Initially the town's policemen did not react strongly to the strike, with the idea that it would run its course. However, the Police Commissioner of the time ordered extra forces to the small town. In October the mine reopened - with non-union labour. Heavy police protection was put in place to ensure their safety, but the strikers threw stones and abuse at the workers on their way to and from work.
On the 12th of November 1912 the day was marked by violence. A crowd of the non-union workers and the police stormed the Miner's Hall - both sides were armed. Evans, who was at the door of the Hall, is believed to have shot a strike breaker in the knee, and a constable in the stomach, and so went down under a blow from a policeman's baton. He never regained consciousness.
Frederick George Evans 1881-1912
This marked a reign of terror in Waihi, as strikers and their families were hunted by armed mobs. Many fled the town.

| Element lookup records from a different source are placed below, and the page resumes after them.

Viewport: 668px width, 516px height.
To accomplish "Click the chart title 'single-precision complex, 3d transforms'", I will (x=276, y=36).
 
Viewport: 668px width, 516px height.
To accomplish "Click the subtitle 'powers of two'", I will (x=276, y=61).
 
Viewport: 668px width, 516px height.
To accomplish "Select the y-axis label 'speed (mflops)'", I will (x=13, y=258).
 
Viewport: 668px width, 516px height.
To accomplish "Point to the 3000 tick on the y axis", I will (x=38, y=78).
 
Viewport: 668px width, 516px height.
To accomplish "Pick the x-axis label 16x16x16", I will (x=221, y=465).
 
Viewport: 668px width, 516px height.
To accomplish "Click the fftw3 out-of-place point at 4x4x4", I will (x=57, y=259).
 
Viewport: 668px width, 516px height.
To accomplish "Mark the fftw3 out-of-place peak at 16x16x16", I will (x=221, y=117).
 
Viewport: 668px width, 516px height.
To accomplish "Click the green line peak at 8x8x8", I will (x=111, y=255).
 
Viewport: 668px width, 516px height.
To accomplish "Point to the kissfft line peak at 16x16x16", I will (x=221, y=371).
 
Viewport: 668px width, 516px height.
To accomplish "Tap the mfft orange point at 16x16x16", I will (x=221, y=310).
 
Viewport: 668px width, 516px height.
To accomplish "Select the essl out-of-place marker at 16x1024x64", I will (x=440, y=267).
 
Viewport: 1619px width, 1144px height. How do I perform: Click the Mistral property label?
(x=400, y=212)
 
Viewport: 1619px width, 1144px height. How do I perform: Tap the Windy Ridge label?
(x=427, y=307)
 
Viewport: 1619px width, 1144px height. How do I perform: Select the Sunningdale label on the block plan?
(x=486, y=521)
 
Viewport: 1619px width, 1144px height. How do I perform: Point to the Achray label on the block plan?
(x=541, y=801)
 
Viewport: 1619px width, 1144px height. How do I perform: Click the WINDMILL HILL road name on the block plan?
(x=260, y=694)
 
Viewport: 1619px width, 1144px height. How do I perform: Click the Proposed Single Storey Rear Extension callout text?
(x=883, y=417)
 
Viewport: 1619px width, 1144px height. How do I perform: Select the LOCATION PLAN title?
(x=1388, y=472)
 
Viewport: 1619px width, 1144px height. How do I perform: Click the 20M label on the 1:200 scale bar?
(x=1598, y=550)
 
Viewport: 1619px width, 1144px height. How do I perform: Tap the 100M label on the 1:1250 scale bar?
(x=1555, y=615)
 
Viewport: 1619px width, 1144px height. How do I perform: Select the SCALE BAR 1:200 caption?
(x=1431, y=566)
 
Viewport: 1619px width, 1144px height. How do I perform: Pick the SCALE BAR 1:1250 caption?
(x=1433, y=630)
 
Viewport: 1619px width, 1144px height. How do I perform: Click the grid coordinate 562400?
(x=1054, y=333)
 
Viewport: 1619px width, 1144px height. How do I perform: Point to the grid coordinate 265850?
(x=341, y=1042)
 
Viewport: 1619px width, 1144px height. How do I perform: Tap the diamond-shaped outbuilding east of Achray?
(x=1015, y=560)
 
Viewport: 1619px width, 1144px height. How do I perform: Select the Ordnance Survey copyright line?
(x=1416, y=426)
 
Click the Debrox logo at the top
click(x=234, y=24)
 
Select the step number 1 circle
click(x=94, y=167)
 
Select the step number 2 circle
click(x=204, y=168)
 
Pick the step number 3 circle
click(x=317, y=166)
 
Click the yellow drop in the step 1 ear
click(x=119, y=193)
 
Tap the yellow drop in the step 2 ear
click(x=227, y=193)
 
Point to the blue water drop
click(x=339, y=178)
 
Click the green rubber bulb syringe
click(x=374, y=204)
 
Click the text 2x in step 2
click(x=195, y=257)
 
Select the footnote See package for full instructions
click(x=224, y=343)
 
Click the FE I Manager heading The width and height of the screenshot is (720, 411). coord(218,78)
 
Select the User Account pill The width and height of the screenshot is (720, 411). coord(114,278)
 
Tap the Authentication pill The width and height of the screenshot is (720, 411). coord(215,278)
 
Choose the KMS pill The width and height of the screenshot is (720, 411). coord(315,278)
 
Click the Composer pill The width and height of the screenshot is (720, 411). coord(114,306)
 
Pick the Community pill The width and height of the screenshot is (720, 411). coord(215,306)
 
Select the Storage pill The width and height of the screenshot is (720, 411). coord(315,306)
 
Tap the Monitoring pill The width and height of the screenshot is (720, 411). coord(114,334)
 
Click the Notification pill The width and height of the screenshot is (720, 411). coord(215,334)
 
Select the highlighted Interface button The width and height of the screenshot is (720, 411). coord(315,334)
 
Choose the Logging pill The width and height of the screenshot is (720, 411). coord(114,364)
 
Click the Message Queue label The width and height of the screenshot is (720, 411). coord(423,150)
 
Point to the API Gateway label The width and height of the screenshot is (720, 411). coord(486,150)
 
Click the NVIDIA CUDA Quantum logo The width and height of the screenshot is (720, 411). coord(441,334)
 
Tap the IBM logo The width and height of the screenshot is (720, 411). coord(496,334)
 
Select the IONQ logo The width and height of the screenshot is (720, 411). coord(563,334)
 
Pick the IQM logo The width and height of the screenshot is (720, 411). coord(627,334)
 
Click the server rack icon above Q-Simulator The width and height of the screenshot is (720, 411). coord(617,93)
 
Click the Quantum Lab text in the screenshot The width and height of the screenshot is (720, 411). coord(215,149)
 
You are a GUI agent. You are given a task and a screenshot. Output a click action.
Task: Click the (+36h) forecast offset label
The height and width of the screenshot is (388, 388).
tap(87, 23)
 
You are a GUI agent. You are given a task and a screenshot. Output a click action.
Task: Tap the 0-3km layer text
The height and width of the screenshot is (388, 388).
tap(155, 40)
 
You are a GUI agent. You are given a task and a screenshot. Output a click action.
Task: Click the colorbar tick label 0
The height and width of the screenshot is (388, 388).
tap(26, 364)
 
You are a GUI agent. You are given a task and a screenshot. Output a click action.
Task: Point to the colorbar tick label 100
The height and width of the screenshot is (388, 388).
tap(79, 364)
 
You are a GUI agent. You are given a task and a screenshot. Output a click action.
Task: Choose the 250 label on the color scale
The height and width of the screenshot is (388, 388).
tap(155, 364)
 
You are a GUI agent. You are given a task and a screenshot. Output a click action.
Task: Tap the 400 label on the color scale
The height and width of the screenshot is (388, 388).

The newspaper reports of the time reflect the terror and the sensation of the strike.
The most tragic events since the commencement of the strike were enacted this morning...at the moment of telegraphing the arbitrationists are in complete control of the town, and are engaged in locating strikers who are hidden away." "One striker was badly handled by the crowd and took refuge in a butcher's shop, where he was rescued by the police".
Frederick George Evans was born in Ballarat, Victoria, Australia. He was 31, and left a wife and two young children.
The strike ended six months after it began, on 29 November 1912. Many strikers were sent to Mt Eden prison, for up to seven weeks. A new union was formed.